Best part of all is, the olive oil and oregano had travelled all the way from Siana in the Rhodian mountains where Nikos’ Uncle George lives. George of course speaks not a word of English, but can remember my name as being Sophia and is generally in hysterics at everything going on as we try to communicate. If you ever visit Siana, George will no doubt be sat outside the little café playing backgammon and sipping on the lethal souma – whatever you do don’t tackle the mountainous roads back home after being persuaded to down a few with the Greeks. Yammas!


  • Lamb breast
  • 1 red pepper
  • Juice of 1 lemon
  • 1 onion chopped
  • 400g tin chopped tomatoes
  • 1 tsp dried oregano
  • 1 tsp garlic granules
  • 1 gluten free chicken stock cube
  • 300 ml red wine
  • Salt and pepper
  • New potatoes
  • 1 clove garlic
  • Rosemary
  • Fresh mint chopped
  • Rice (optional) sprinkled with mint and drizzled with olive oil from potato tray.
  1. Pre-heat the oven to 160 degrees Celsius.
  2. Heat some sunflower oil in a large frying pan and brown the lamb joint. Transfer to a casserole dish.
  3. Chop the red pepper and onion into chunks and transfer to a mixing bowl. Sprinkle over the dried oregano, garlic granules and the crumbled stock cube.
  4. Pour over the red wine, chopped tomatoes and season with salt and pepper before pouring over the lamb breast
  5. Cut the lemons in half and add them to the lamb and cook in the oven for around 3 and half hours until tender.
  6. Cut the new potatoes in half and bring to the boil for a couple of minutes.
  7. Drain the water and add the grated garlic clove, sprinkle with rosemary and drizzle with olive oil before giving them a good shake.
  8. Transfer the potatoes to the oven to cook for around half an hour until golden and crispy.
  9. If making rice, add some chopped, fresh mint at the end and drizzle the olive oil from the potato tray over the top to produce a succulent and refreshing side dish.

It’s all Greek to me

Without a doubt, one of the best meals I have ever been served was in Rhodes. I have been holidaying with my family on the Greek island for years and in 2013, my cousin and her husband renewed their vows at Dimitrios Chapel in Lindos – a picturesque medieval village sitting below an Acropolis.

The wedding reception was hosted by a good friend of ours called Nikos, who runs a beach café named Flyers in the nearby village of Pefkos. His Mama had offered to cook a local speciality for us, a lamb dish which had been slow cooking for a whole 24 hours before finally being served to the hungry wedding guests. As you can imagine, Greek mamas sure know how to cook and the lamb was out of this world.
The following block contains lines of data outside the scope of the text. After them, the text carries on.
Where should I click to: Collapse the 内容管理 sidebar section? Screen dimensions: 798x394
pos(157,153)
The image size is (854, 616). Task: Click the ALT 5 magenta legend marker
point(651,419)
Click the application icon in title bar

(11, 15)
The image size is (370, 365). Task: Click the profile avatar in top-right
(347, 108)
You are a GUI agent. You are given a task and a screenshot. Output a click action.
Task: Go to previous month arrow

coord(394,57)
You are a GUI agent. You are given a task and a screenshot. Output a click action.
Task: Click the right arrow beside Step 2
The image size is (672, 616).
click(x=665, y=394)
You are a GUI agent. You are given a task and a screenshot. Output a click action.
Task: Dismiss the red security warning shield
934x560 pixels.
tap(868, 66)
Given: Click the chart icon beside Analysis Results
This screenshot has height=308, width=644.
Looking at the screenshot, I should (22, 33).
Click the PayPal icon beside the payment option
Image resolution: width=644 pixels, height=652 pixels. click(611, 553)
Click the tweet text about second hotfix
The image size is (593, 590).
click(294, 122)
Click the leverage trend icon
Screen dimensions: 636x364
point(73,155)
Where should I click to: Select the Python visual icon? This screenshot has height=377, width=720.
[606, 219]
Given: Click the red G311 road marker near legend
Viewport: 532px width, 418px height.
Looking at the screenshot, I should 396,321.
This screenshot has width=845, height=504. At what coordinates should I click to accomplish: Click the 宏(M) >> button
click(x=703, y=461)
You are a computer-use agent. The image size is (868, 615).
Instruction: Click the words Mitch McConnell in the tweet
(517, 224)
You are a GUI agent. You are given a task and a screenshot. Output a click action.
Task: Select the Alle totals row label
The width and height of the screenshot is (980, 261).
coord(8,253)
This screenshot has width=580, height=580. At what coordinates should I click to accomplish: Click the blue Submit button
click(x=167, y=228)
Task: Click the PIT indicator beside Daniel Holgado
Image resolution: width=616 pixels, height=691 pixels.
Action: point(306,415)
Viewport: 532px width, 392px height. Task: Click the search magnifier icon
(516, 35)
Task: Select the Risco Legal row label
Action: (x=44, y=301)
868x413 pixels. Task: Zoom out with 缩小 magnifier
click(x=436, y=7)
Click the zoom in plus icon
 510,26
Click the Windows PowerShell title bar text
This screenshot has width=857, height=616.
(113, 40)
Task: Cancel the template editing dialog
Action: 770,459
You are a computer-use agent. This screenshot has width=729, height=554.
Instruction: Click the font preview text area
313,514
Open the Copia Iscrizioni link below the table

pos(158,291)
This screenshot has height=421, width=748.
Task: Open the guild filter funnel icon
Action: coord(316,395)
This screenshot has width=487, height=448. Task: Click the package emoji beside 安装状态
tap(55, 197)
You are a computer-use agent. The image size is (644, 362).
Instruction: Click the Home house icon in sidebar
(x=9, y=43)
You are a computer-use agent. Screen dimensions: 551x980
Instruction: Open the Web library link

Unlike Britain, lamb is one of the most used dishes in Greek cooking due to its affordability and I ate a large amount of it whilst out there. But the thing that has really impressed me over the years is how easy it is to safely eat in Greece without having to worry about the various, unnecessary ingredients which have been sneaked into a meal.

Greek cooking is simplicity at its best. They use few ingredients but cook with passion and care, never over-complicating a dish when they don’t need to. I didn’t fear finding wheat or milk based products on my plate when the menu stated what was in the dish and I have never been allowed so much choice off a menu – I truly felt like a ‘normal eater’ again. My good friend Nikos even went as far as to buy me Goats milk to keep at his café so I could indulge in a milkshake when I stopped by – you cannot fault the Greeks for their hospitality.

One thing that Greek cuisine has taught me, is that we can all eat well on healthy, nutritious produce without having to spend a fortune, and without having to take a master class cookery course. I believe that the hospitality industry could learn a great deal from Mediterranean countries when it comes to catering for coeliacs and allergy sufferers – the fact that in many Greek restaurants I didn’t have to even ask what was in a dish before ordering was a real treat, knowing that the chefs wouldn’t slip in an ‘evil’ ingredient that really didn’t need to be there in the first place.